The module implements a flexible array system that can work with different computational backends while maintaining a consistent interface. It supports advanced features like broadcasting, strided memory access, and device abstraction for cross-platform compatibility.
Key Features
- Strided memory layout for efficient array operations
- Multiple backend support (NumPy, CPU, CUDA)
- Broadcasting and reshaping without memory copying
- Element-wise and scalar operations
- Matrix operations and reductions
- Device abstraction for cross-platform compatibility
- Memory-efficient views and slicing operations
- Automatic memory management and optimization
Classes:
-
BackendDevice–Device abstraction that wraps backend implementation modules. Provides a unified interface for different computational backends.
-
NDArray–Multi-dimensional array with strided memory layout. Supports efficient operations on n-dimensional data with automatic memory optimization and device management.
Functions:
-
cpu_numpy–Create a NumPy-based CPU device.
-
cpu–Create a native CPU device.
-
cuda–Create a CUDA device for GPU computation.
-
default_device–Get the default computational device.
-
array–Create an NDArray from array-like input.
-
empty–Create an uninitialized NDArray with given shape.
-
full–Create an NDArray filled with a constant value.
-
broadcast_to–Broadcast an array to a new shape without copying memory.
-
reshape–Reshape an array without copying memory.
-
maximum–Element-wise maximum of two arrays.
-
log–Natural logarithm of array elements.
-
exp–Exponential of array elements.
-
tanh–Hyperbolic tangent of array elements.
-
summation–Sum of array elements over specified axes.
-
negative–Element-wise negation of array.
-
flip–Reverse the order of elements along specified axes.
Notes
The NDArray system is designed for efficiency and flexibility. It uses strided memory layout to enable operations like transposing and reshaping without copying data. The backend device system allows seamless switching between different computational platforms while maintaining consistent behavior.
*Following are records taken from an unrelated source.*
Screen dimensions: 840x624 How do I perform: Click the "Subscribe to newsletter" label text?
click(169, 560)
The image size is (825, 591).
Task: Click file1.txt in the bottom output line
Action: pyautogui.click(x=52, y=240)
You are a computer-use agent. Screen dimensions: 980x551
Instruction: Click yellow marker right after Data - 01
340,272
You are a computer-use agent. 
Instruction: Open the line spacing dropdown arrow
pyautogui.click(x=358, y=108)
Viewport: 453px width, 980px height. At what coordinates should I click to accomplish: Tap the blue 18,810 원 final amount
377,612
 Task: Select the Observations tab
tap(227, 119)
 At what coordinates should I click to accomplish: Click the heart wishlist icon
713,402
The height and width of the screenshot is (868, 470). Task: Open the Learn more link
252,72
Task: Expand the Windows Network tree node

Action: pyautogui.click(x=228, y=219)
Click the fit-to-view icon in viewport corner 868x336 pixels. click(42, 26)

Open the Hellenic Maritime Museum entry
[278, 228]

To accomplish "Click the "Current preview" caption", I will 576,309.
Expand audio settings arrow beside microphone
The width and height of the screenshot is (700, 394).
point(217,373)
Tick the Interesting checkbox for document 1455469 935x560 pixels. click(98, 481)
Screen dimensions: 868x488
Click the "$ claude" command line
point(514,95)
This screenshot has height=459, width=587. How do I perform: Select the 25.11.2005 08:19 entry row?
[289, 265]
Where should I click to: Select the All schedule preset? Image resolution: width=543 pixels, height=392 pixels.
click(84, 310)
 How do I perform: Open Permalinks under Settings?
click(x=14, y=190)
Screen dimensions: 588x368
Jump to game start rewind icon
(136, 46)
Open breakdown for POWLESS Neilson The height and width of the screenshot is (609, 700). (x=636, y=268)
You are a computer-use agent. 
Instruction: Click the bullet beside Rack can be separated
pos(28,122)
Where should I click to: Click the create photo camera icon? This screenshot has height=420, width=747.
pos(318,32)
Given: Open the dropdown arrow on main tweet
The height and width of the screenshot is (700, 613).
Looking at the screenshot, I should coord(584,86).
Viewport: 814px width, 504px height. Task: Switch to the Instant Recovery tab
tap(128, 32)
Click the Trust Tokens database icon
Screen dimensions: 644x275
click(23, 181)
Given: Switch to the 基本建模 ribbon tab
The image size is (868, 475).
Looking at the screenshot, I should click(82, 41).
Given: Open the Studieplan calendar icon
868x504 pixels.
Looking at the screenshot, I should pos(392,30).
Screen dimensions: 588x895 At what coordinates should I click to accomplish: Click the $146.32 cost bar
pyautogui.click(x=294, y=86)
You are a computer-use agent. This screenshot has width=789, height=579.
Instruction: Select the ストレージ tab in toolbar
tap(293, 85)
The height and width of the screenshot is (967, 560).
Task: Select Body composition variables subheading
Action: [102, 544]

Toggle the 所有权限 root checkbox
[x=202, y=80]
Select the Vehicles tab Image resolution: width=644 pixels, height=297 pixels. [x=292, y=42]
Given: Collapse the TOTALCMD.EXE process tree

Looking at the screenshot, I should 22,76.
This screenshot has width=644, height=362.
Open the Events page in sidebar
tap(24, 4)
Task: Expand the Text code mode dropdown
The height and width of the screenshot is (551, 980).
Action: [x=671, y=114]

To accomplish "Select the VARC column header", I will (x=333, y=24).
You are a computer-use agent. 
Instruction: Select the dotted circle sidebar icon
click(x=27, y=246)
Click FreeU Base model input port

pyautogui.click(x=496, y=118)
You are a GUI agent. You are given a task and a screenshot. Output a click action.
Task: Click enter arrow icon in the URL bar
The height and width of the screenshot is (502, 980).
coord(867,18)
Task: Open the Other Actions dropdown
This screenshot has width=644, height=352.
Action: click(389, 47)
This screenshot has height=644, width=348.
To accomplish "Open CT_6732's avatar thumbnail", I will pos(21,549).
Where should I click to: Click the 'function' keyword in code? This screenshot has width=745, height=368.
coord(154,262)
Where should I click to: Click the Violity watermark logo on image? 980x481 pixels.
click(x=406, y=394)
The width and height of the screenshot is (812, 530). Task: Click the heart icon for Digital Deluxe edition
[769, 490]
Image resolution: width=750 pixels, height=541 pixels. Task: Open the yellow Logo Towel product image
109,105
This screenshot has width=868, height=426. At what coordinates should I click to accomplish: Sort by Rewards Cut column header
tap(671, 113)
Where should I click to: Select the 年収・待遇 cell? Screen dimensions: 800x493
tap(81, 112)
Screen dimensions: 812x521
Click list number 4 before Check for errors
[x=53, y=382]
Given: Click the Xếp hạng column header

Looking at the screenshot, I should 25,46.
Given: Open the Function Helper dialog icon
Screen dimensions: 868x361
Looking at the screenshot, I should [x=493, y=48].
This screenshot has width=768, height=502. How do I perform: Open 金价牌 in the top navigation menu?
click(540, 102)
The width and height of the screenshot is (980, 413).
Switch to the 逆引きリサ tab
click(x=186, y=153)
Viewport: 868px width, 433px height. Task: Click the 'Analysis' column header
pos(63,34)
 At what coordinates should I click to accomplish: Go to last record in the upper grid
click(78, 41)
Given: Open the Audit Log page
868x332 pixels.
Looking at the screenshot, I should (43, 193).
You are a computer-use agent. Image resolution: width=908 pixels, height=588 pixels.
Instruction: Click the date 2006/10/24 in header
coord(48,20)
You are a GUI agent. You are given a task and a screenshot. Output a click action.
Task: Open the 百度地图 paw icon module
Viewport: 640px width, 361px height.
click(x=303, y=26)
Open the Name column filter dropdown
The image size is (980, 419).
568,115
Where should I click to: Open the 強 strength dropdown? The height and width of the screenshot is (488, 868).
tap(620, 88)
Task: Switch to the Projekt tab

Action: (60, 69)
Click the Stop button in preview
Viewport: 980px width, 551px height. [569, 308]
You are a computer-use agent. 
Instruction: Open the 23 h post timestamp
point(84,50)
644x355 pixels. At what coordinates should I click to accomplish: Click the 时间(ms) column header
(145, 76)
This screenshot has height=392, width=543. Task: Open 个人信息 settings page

All operations are optimized for the current backend and automatically handle memory management, device transfers, and computational optimization.
Examples:
>>> import tiny_pytorch as tp
>>> # Create arrays on different devices
>>> x = tp.array([1, 2, 3], device=tp.cpu())
>>> y = tp.array([4, 5, 6], device=tp.cuda())
>>>
>>> # Perform operations
>>> z = x + y # Element-wise addition
>>> w = x @ y # Matrix multiplication
>>>
>>> # Shape manipulation
>>> reshaped = x.reshape((3, 1))
>>> broadcasted = x.broadcast_to((2, 3))
BackendDevice
Backend device that wraps the implementation module for each device.
This class provides a unified interface for different backend implementations (numpy, CPU, CUDA) by forwarding operations to the appropriate module.
Attributes:
-
name(str) –Name of the device (e.g., "cpu", "cuda", "cpu_numpy").
-
module(object) –The backend implementation module that handles actual operations.
__eq__(other)
Check if two devices are equal.
Two devices are equal if they have the same name.
Parameters:
-
other(object) –Device to compare with.
Returns:
-
bool–True if devices have the same name.
__getattr__(name)
Forward attribute access to the implementation module.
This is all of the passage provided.